Typedef Documentation

◆ BinnedDepthIndex

using vg::algorithms::BinnedDepthIndex = typedef unordered_map<string, map<size_t, map<size_t, pair<float, float> >> >

Use the above function to retrieve the binned depths of a list of paths, and store them indexed by start coordinate. If std_err is true, store <mean, stderr> instead of <mean, variance> For each path, a series of indexes is computed, for bin sizes from min_bin_size, min_bin_size^(exp_growth_factor), etc.

Function Documentation

◆ a_star()

template<class DistHeuristic >
vector< handle_t > vg::algorithms::a_star ( const HandleGraph graph,
const pos_t pos_1,
const pos_t pos_2,
const DistHeuristic &  dist_heuristic,
bool  find_min = true,
int64_t  extremal_distance = numeric_limits<int64_t>::max(),
bool  monotonic_heuristic = true 
)

Implements the A* heuristic-guided search algorithm. Returns the path from pos_1 to pos_2 that is either minimal or maximal length, according to the parameters. Allows an extremal distance beyond which the algorithm will cease looking for paths (this should be a large value when looking for minimal paths and a small value when looking for maximum paths). If there is no path between the positions, or none within the extremal length, an empty vector will be returned.

◆ add_connecting_edges_to_subgraph()

void vg::algorithms::add_connecting_edges_to_subgraph ( const HandleGraph source,
MutableHandleGraph subgraph 
)

We can accumulate a subgraph without accumulating all the edges between its nodes this helper ensures that we get the full set

◆ add_subpaths_to_subgraph()

void vg::algorithms::add_subpaths_to_subgraph ( const PathPositionHandleGraph source,
MutablePathHandleGraph subgraph,
bool  subpath_naming 
)

add subpaths to the subgraph, providing a concatenation of subpaths that are discontiguous over the subgraph based on their order in the path position index provided by the source graph will clear any path found in both graphs before writing the new steps into it if subpath_naming is true, a suffix will be added to each path in the subgraph denoting its offset in the source graph (unless the subpath was not cut up at all)

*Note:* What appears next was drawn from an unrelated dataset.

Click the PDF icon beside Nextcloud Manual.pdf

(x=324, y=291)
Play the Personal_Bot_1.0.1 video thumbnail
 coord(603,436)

◆ alignment_path_offsets()

unordered_map< path_handle_t, vector< pair< size_t, bool > > > vg::algorithms::alignment_path_offsets ( const PathPositionHandleGraph graph,
const Alignment aln,
bool  just_min,
bool  nearby,
size_t  search_limit = 0 
)

Gives the path positions of the alignment. If just_min is set, gives the minimum position on each path. Else, gives all Mapping start positions on each path. If nearby is set, will search for a nearby path. Will recurse with nearby set if it is not set on initial call and no positions are found. Respects search_limit in bp in that case. If search_limit is 0, read length is used.

◆ annotate_with_initial_path_positions() [1/2]

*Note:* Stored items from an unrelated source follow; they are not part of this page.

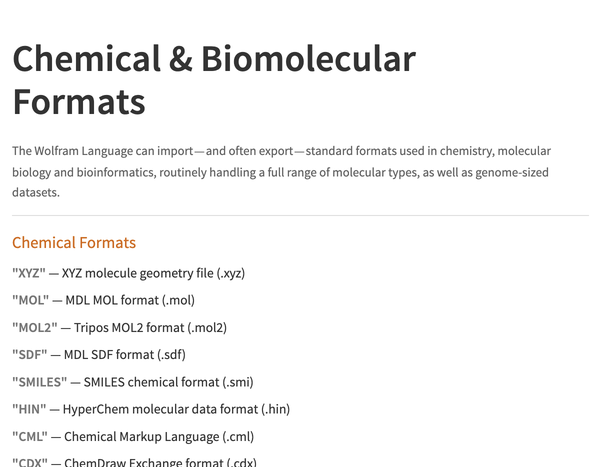
Task: Open the "MOL2" format reference
Action: coord(35,327)
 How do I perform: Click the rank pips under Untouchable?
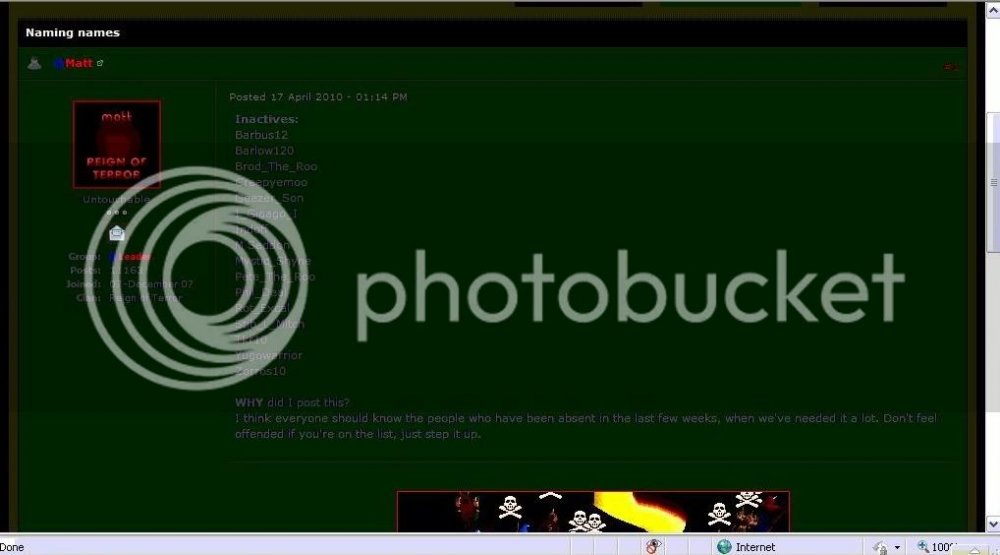pos(117,213)
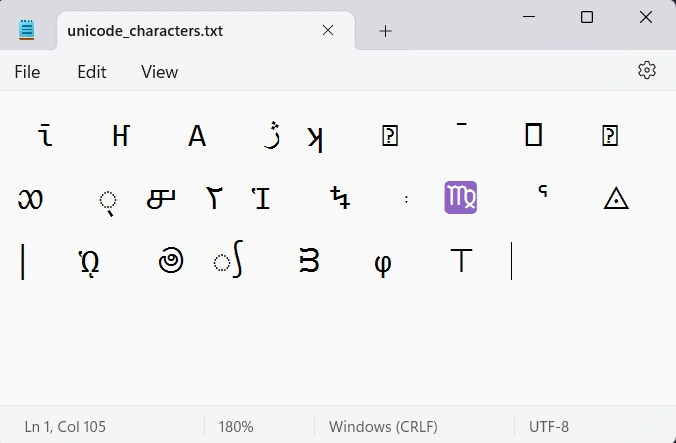
Task: Click the purple Virgo emoji character
Action: [x=460, y=197]
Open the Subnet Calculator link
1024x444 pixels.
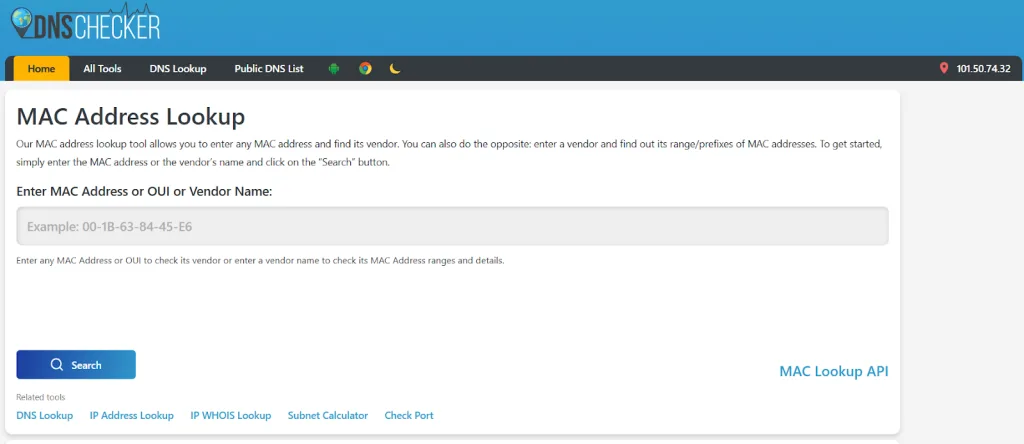tap(328, 415)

void vg::algorithms::annotate_with_initial_path_positions ( const PathPositionHandleGraph graph,
Alignment aln,
size_t  search_limit = 0 
)

Use the graph to annotate an Alignment with the first position it touches on each reference path. Thread safe.

search_limit gives the maximum distance to search for a path if the alignment does not actually touch any paths. If 0, the alignment's sequence length is used.

◆ annotate_with_initial_path_positions() [2/2]

void vg::algorithms::annotate_with_initial_path_positions ( const PathPositionHandleGraph graph,
vector< Alignment > &  aln,
size_t  search_limit = 0 
)

Use the graph annotate Alignments with the first position they touch on each reference path. Thread safe.

search_limit gives the maximum distance to search for a path if the alignment does not actually touch any paths. If 0, the alignment's sequence length is used.

◆ annotate_with_node_path_positions()

void vg::algorithms::annotate_with_node_path_positions ( const PathPositionHandleGraph graph,
Alignment aln,
size_t  search_limit = 0 
)

Use the graph to annotate an Alignment with the first position it touches on each node it visits in each reference path. Thread safe. If no nodes on any path are visited, searches for a nearby path position to use.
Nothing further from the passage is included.